課題の内容:
A) ヒッチハイクの文章について、次の問いに答えよ。
(i) 助手席のシートを倒して乗り込まなければならなかったのは、車に何がなかったからか。
(ii) 助手席に座っていたのは誰か。
(iii) 車の中でデンが僕にくれたものは何か。
B) ヒッチハイクの文章で、車の床に散乱していたと書かれている物をすべて挙げよ。
C) ヒッチハイクの文章を、最後の文の後から書き進めよ。

ちょっと近づきがたい印象を持った彼らだったが、
ヒッチハイクに重要なのはファースト・テイクだ。
僕はお礼を言って車に乗り込んだ。

ヒッチハイクをする上で危険があることは承知しているが、
彼らの話ぶりから僕は『彼らなら大丈夫だ!』
と確信に近いものを得たのだ。

 

 

 

デンの運転する車は後部座席のドアがなかったために、
助手席のシートを倒してそこから滑り込むように
席に着かなければならなかった。

床一面にビールの空き缶やら、お菓子の袋や、
よく分からい工具が散乱しており、
僕はバックパックを膝の上に抱えるようにして乗り込んだ。

助手席に座ったデニスも実はヒッチハイカーらしく、
どのような内容かは分からないがアメリカ国内を旅しているらしい。
デンの友達のようだった。
たまたまデニスがいる近くを運転していたようだ。

車の中でデンはマルボロを一本僕にくれた。

提供資料:
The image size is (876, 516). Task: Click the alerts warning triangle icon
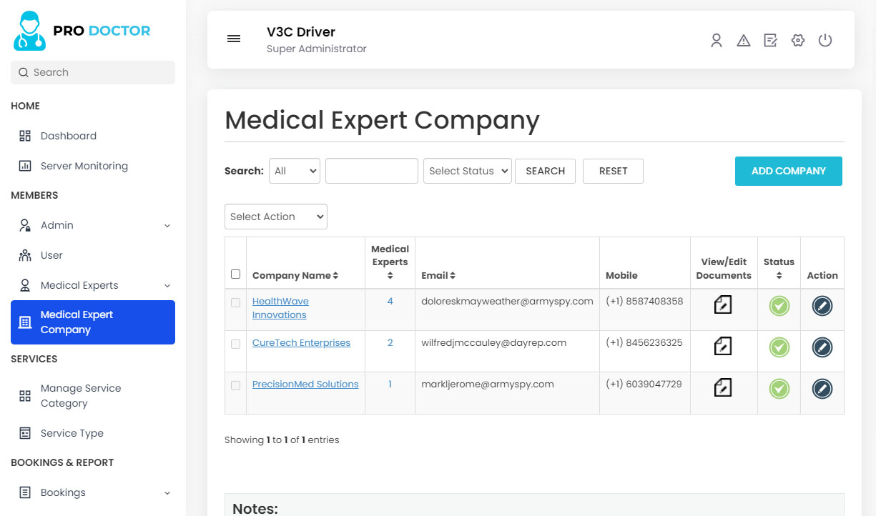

課題別の結果:
A)
(i) 後部座席のドア
(ii) デニス
(iii) マルボロ一本

B) ビールの空き缶、お菓子の袋、工具

C)
僕は先ほどガソリンスタンドで飲んだコーヒーの空きカップを
ギターケースの中に入れていたのでそれを灰皿代わりしてタバコを吸った。

そうして僕はデモインの街を抜け出したのだ。

 

 

「ここにトラックがとまるからな。
もしダメだったらうちに泊まってもいいぜ?
まぁ、今日の夕方にここにまた立ち寄るから、
お前がここに立ってるようだったらうちに泊めてやるよ」

デンはそう申し出てくれた。僕はお礼を言って二人とは別れた。

最近車を降ろしてもらう際に
「ヒッチハイクの思い出に写真を撮っていい?」
とドライバーたちに訊ねるようになったのだが、
意外にみんなノリノリだ。

デンとデニスもノリノリで僕の要望に応えてくれた。

 

 

 

 

 

 

 

 

 

 

降ろして

もらったのは、
デモインから20kmほど離れた郊外の
ハイウェイ沿いのガソリンスタンドだった。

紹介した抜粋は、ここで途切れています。